"""

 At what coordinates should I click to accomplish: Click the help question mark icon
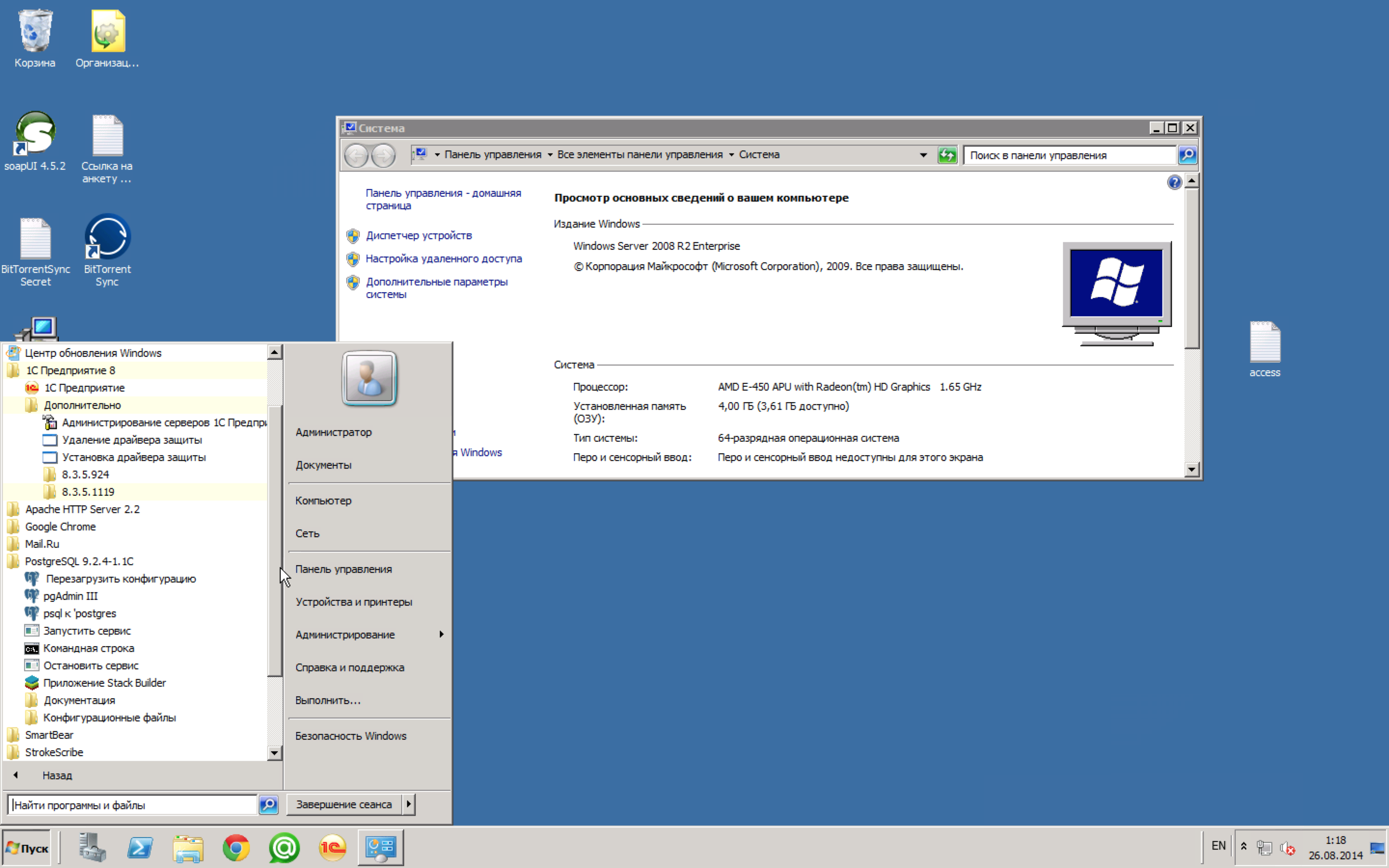(x=1174, y=183)
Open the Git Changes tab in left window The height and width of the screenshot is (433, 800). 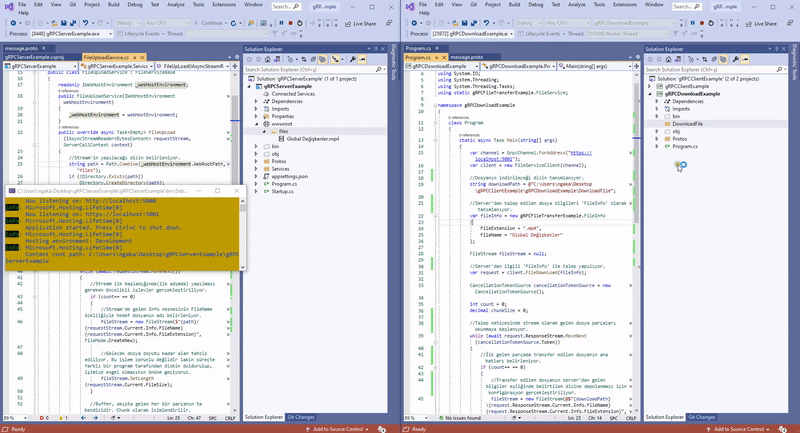click(302, 417)
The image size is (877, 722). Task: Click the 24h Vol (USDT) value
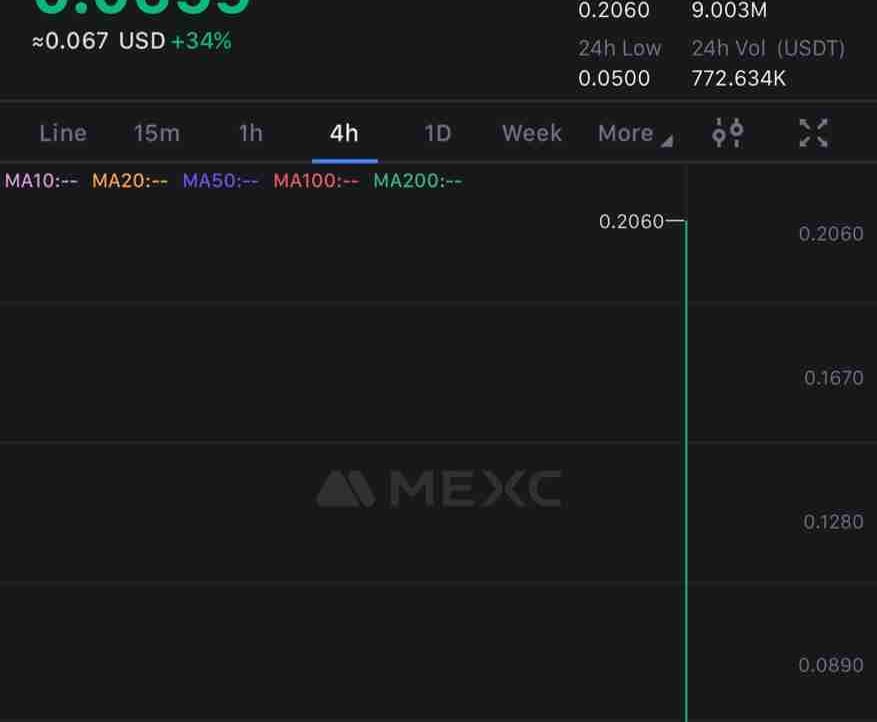coord(738,78)
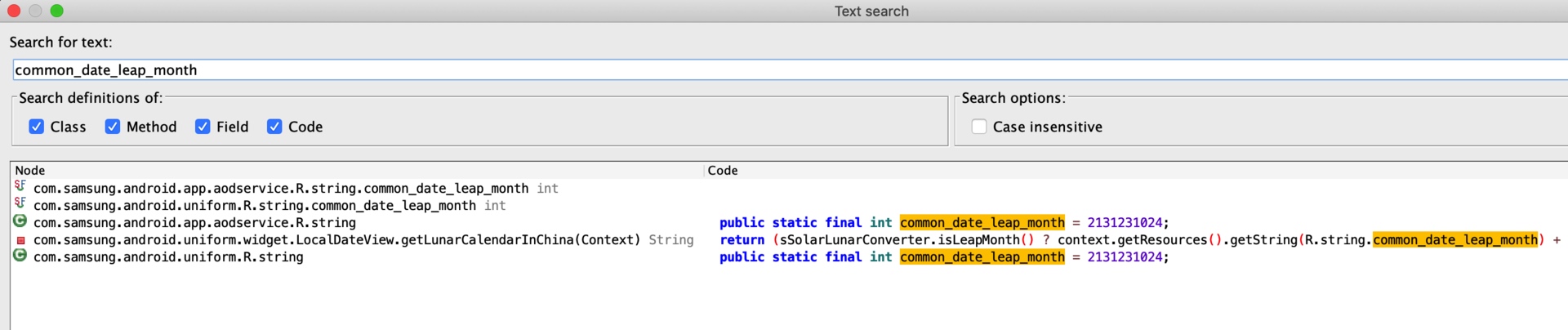Toggle the Class checkbox
Image resolution: width=1568 pixels, height=330 pixels.
click(37, 127)
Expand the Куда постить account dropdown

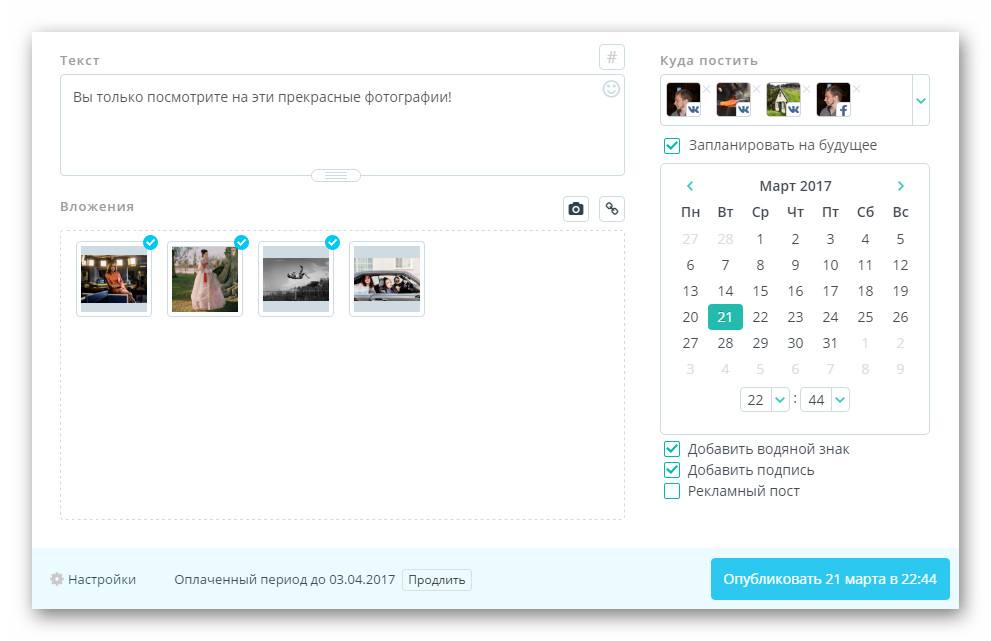(x=920, y=100)
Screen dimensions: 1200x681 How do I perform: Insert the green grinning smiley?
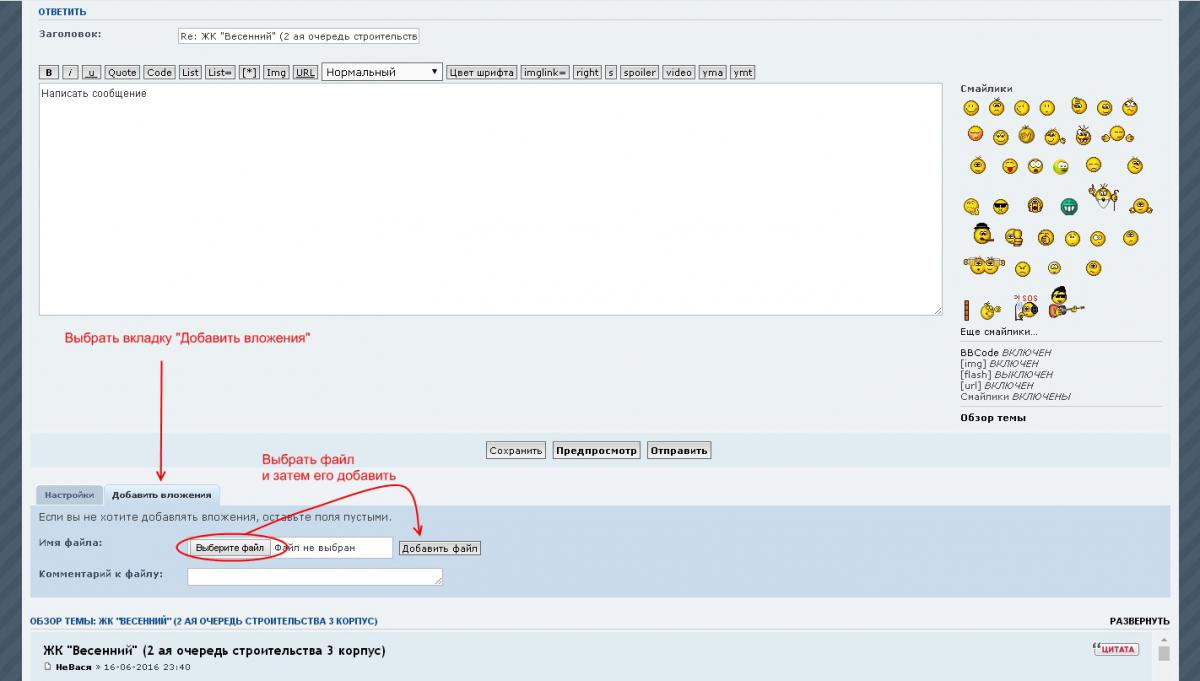coord(1069,207)
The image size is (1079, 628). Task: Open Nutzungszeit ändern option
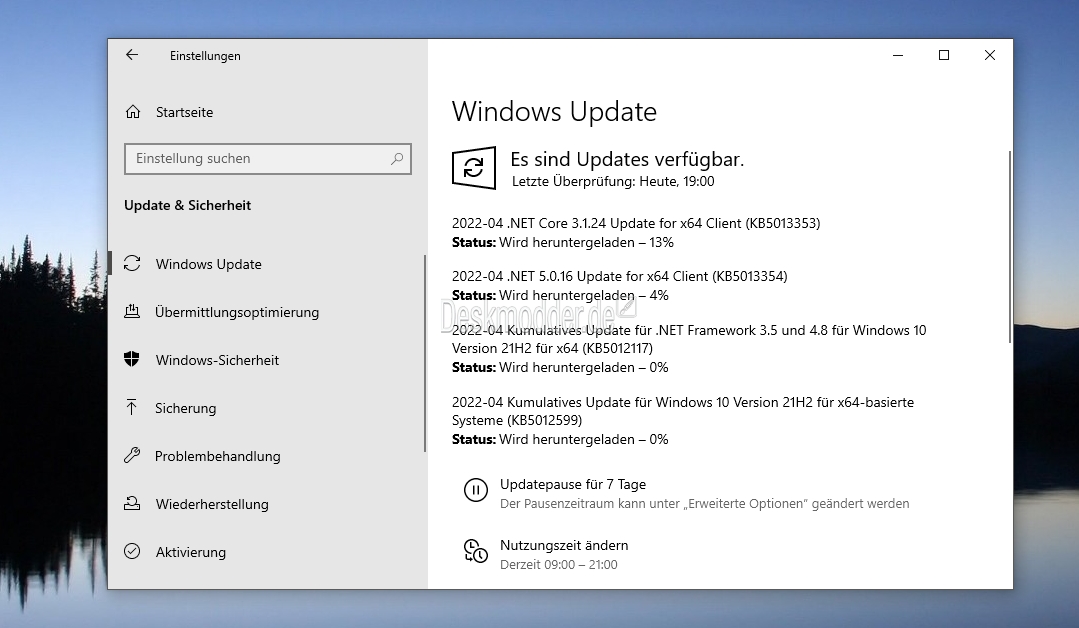click(564, 545)
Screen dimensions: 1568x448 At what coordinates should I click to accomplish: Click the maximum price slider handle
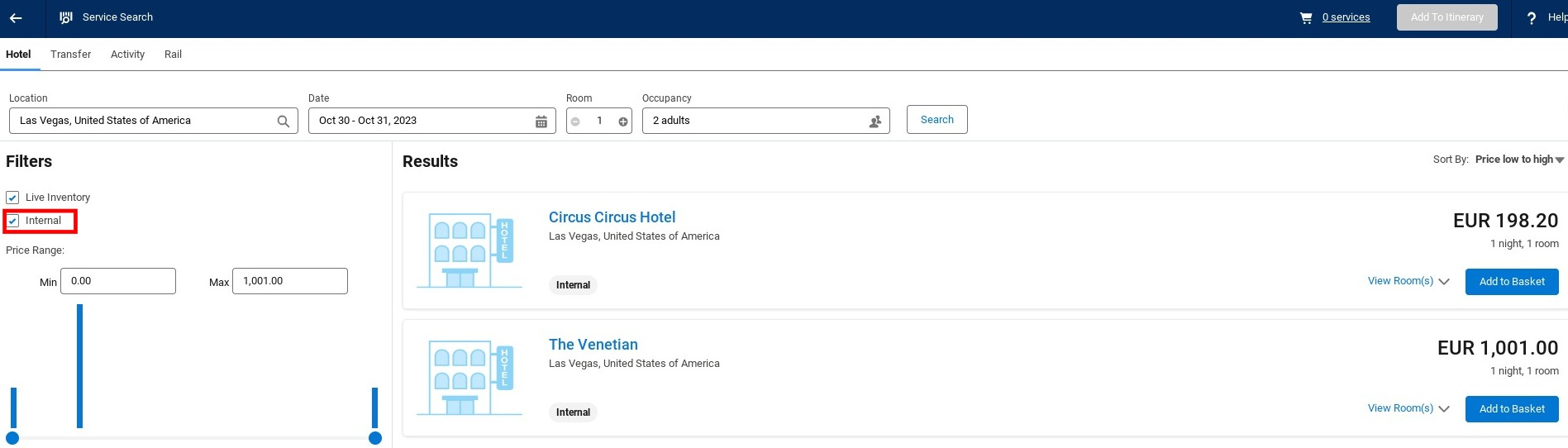(x=375, y=438)
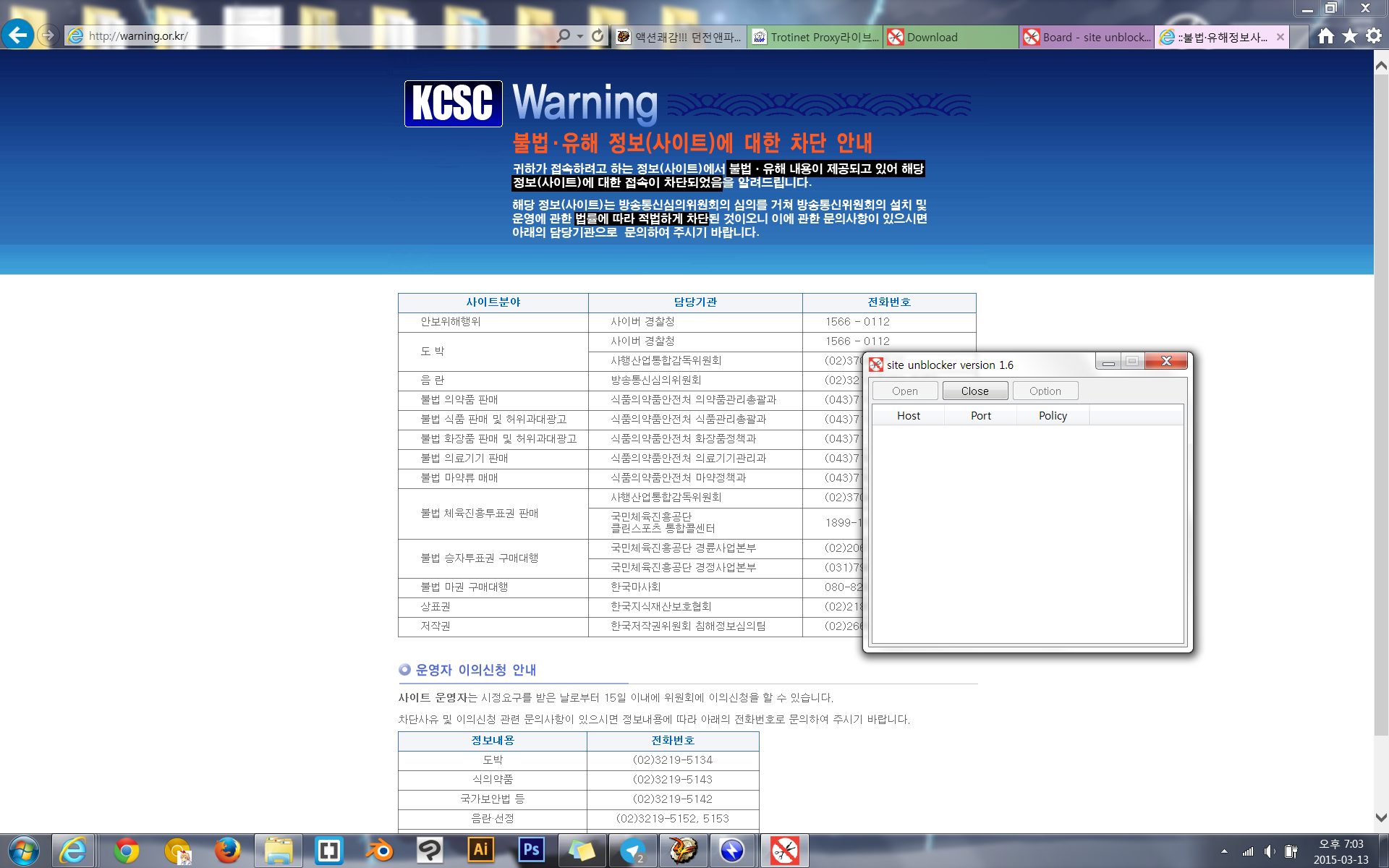Go to the browser home page
Image resolution: width=1389 pixels, height=868 pixels.
[1326, 36]
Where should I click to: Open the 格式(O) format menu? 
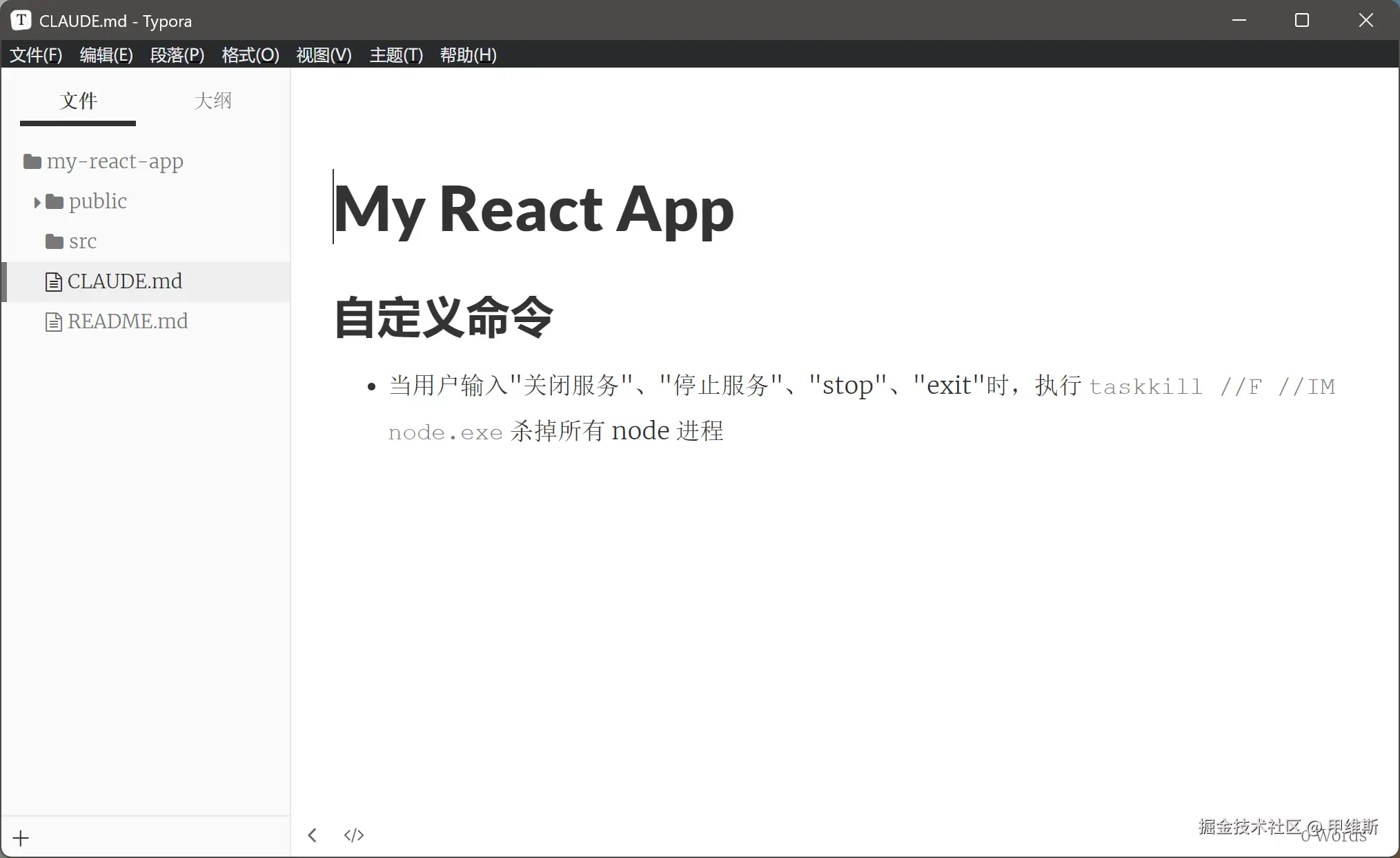point(250,55)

"""

AIM: Rewrite the listing lines from the one holding "Screen dimensions: 1200x681" through the end of the listing, both included, changing "slider handle" to "slider knob" and keeping everything else the same. Leave the pictures out.

FINAL RESULT:
Screen dimensions: 1200x681 How do I perform: Insert the green grinning smiley?
coord(1069,207)
The image size is (1079, 628). Task: Open Nutzungszeit ändern option
click(564, 545)
Screen dimensions: 1568x448 At what coordinates should I click to accomplish: Click the maximum price slider knob
(x=375, y=438)
Go to the browser home page
Image resolution: width=1389 pixels, height=868 pixels.
[1326, 36]
Where should I click to: Open the 格式(O) format menu? 
point(250,55)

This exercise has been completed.